Assimilative Model Assessment of Pioneer Array Data

Adapted and condensed by OOI from Levin et al., 2020, doi:/10.1016/j.ocemod.2020.101721.

Fig. 1. Color contours of sea surface salinity from the model for three nested grids denoted a) G1, b) G2 (black square in (a)) and c) G3 (red square in (a), (b)). An indicator of frontal position (the 34.5 isohaline) is shown as a black contour. Cross-shelf exchange parameters are computed for an along-shelf section (thick black line). The Pioneer Array assets are shown in the G3 figure.

Among the detailed analyses undertaken in this two-part study was quantification of the impact of observations on the reduction of RMS error for estimates of the volume transport across an along-front transect (Fig. 1). Temperature and salinity data from moorings and gliders were impactful for the larger grids (G1, G2). As the grid resolution was increased (G3), submesoscale motions were resolved and velocity data from the moorings became more important for reduction of error variance. An analysis of the sensitivity of shelf-slope exchange indices (e.g. volume transport) to removal of an observation, compared to the direct impact of the observation, showed that the majority of observed variables (e.g., SST, SSH, T, S, U, V) were “synergistic” – providing value to the assimilation through their connection with other variables as represented in the model dynamics. For the highest resolution estimates (G3 grid), the Pioneer Array observing assets were more impactful than other observations (e.g., remote sensing, NDBC and IOOS buoys) in reducing uncertainty, with velocity data being the major contributor. This is not a complete surprise, since the Pioneer Array was “tuned” to these scales. Still, it is gratifying to see that the impact on model fidelity is quantifiable.

The two-part study undertaken by Levin et al. provides a wealth of additional information about the performance of assimilative models as well as the utility of in-situ observations for modeling and prediction.

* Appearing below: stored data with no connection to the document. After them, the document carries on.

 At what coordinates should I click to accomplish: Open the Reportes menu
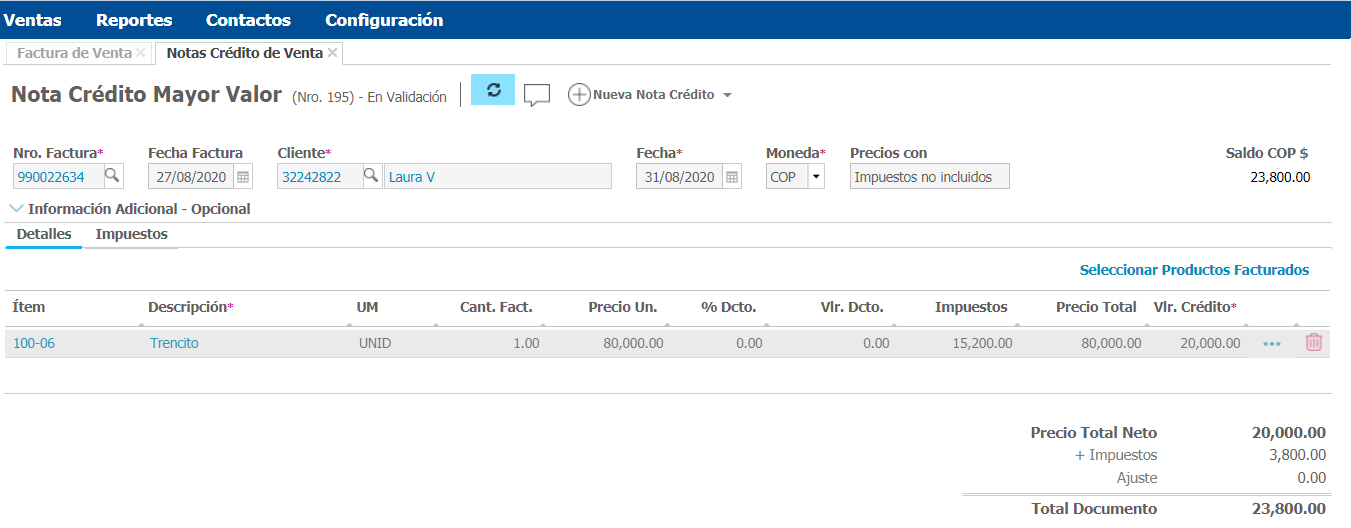pos(134,20)
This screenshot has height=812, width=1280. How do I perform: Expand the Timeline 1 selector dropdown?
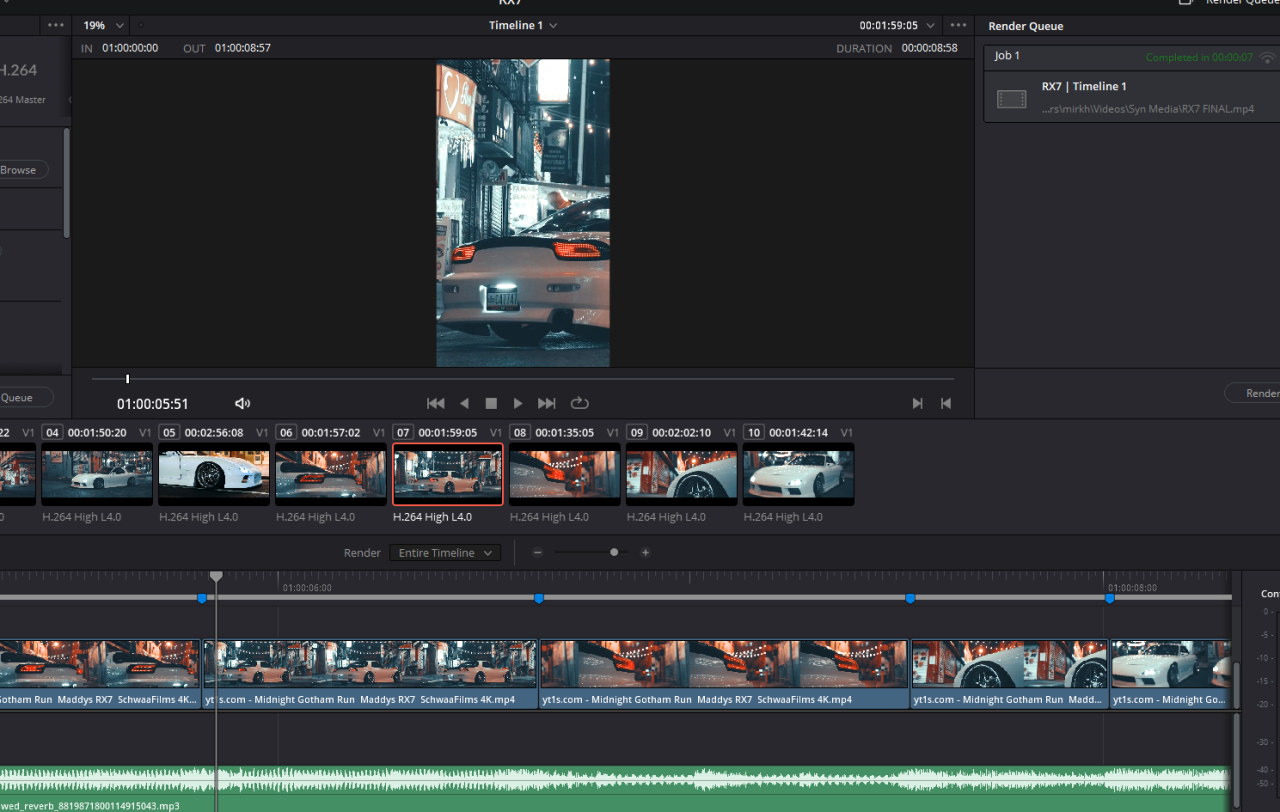tap(523, 25)
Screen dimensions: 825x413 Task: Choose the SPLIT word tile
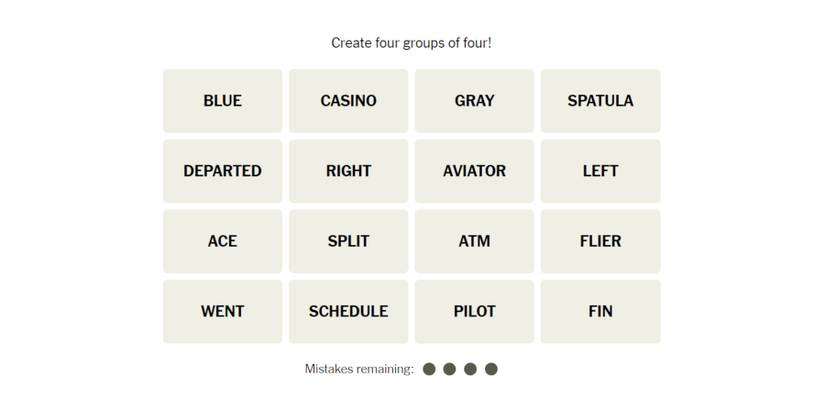348,241
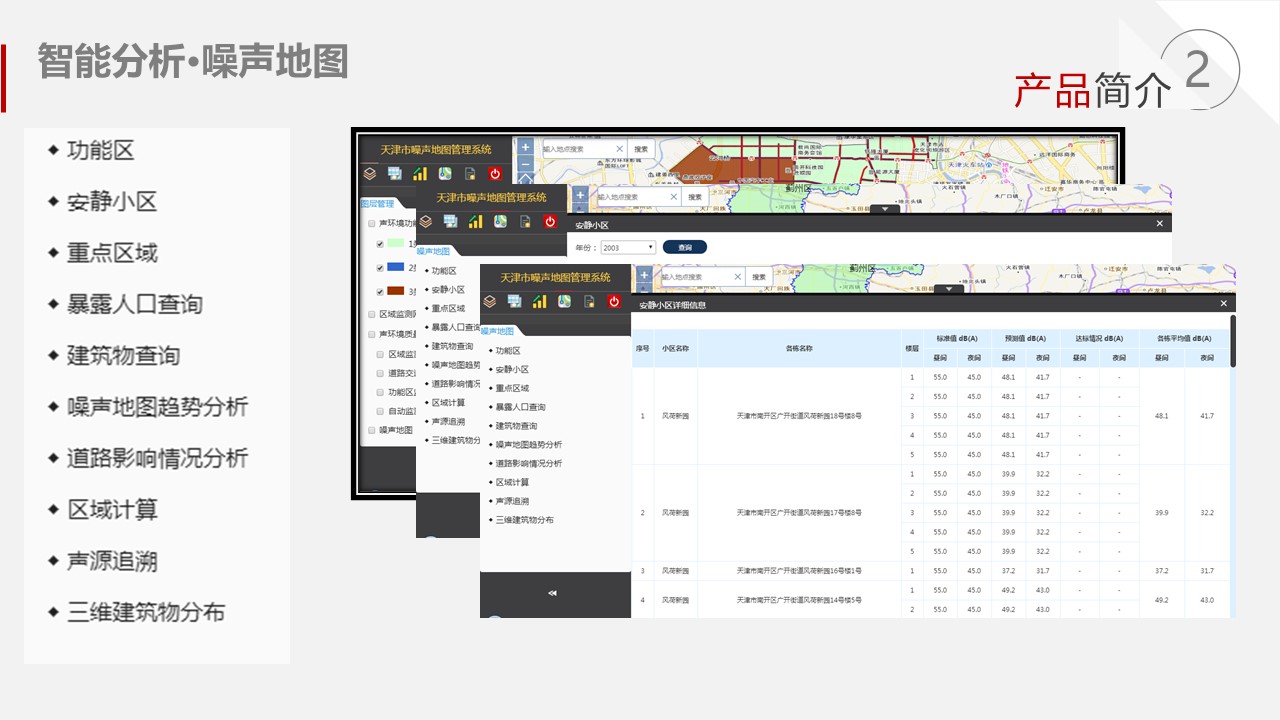Screen dimensions: 1280x720
Task: Click the brown color swatch in the layer list
Action: [x=395, y=291]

As the authors state, they have “just begun to scratch the surface” of approaches that can be applied to the assessment of model performance as well as the management of observing systems.

Levin J., H.G. Arango, B. Laughlin, E. Hunter, J. Wilkin, and A.M. Moore, 2020. Observation impacts on the Mid-Atlantic Bight front and cross-shelf transport in 4D-Var ocean state estimates: Part I – Multiplatform analysis,Ocean Modeling, 156, 101721, 1-17, doi 10.1016/j.ocemod.2020.101721.